• **What to do**: For this exercise, please find the lines in the entries that include the word "tweet" and copy them.

(Dataset entries)
* * *

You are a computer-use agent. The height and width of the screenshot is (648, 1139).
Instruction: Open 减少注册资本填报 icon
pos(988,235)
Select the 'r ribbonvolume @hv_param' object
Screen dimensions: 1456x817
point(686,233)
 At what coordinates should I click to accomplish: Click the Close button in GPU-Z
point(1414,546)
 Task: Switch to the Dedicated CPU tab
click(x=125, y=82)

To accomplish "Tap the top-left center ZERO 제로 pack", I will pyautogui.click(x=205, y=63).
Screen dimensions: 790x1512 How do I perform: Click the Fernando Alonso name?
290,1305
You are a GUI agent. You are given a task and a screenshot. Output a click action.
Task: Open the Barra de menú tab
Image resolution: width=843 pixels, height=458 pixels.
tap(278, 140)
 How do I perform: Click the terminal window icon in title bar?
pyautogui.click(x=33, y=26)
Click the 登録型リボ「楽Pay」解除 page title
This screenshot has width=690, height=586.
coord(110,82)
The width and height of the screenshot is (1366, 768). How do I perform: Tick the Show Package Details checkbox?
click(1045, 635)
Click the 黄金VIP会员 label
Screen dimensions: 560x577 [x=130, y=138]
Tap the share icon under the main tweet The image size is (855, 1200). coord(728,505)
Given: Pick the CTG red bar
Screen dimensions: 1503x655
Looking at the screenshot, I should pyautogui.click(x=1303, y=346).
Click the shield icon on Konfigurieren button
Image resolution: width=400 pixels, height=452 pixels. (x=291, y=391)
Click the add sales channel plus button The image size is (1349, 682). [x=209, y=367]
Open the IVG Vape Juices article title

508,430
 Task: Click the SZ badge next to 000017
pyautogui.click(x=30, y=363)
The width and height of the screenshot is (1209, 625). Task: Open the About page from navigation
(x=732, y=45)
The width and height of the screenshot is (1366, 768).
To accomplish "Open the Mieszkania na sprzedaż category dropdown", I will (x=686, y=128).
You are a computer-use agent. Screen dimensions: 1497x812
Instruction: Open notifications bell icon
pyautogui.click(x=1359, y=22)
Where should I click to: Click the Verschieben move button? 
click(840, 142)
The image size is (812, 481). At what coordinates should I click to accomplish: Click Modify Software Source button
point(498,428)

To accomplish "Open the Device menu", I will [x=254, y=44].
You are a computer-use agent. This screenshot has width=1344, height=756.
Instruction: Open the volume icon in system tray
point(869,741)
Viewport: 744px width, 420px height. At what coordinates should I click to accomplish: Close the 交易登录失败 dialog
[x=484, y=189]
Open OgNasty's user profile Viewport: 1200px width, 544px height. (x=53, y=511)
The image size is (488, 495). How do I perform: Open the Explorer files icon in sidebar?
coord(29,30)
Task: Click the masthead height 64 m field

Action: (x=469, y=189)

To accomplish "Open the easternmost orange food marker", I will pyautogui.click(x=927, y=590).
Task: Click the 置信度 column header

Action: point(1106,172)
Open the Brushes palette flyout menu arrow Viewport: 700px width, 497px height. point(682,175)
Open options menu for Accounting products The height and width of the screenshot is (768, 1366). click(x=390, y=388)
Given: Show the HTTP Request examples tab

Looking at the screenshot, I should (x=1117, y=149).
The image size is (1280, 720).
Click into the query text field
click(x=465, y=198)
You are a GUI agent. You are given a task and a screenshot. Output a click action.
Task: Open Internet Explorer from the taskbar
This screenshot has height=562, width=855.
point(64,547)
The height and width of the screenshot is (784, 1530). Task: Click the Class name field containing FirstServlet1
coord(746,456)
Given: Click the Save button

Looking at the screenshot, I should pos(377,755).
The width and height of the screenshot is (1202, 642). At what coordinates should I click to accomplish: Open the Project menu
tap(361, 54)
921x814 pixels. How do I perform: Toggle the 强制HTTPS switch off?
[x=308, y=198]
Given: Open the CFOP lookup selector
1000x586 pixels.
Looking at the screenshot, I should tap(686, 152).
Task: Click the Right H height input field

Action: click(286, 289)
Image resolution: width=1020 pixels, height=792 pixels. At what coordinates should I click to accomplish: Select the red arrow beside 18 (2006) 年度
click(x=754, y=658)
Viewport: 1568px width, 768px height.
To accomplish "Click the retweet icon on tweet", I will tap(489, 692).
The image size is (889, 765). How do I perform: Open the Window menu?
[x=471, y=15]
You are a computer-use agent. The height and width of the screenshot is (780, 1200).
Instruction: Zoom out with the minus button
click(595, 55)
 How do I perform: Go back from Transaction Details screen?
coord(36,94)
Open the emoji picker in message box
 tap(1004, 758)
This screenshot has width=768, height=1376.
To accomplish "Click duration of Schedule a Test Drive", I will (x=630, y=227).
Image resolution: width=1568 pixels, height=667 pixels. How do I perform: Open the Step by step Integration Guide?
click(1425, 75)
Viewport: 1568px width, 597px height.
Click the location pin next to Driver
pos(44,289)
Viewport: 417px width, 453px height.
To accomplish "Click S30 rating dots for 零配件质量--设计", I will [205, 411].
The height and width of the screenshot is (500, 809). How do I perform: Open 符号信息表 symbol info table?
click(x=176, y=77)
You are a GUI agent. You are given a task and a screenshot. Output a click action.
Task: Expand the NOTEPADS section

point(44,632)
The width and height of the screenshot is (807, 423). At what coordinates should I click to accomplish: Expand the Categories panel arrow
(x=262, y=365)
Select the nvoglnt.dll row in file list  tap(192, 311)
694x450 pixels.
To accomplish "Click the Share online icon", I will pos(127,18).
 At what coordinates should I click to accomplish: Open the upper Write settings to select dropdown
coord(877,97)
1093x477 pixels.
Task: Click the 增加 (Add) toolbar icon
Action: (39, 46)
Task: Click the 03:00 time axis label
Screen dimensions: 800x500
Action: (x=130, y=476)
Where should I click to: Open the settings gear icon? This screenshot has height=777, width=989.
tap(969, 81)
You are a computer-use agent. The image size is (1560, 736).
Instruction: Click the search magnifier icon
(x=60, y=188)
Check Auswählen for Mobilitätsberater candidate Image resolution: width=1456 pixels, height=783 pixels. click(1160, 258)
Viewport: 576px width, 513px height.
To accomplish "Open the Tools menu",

* * *

• **Exercise result**:
Tap the share icon under the main tweet The image size is (855, 1200). coord(728,505)
To accomplish "Click the retweet icon on tweet", I will tap(489, 692).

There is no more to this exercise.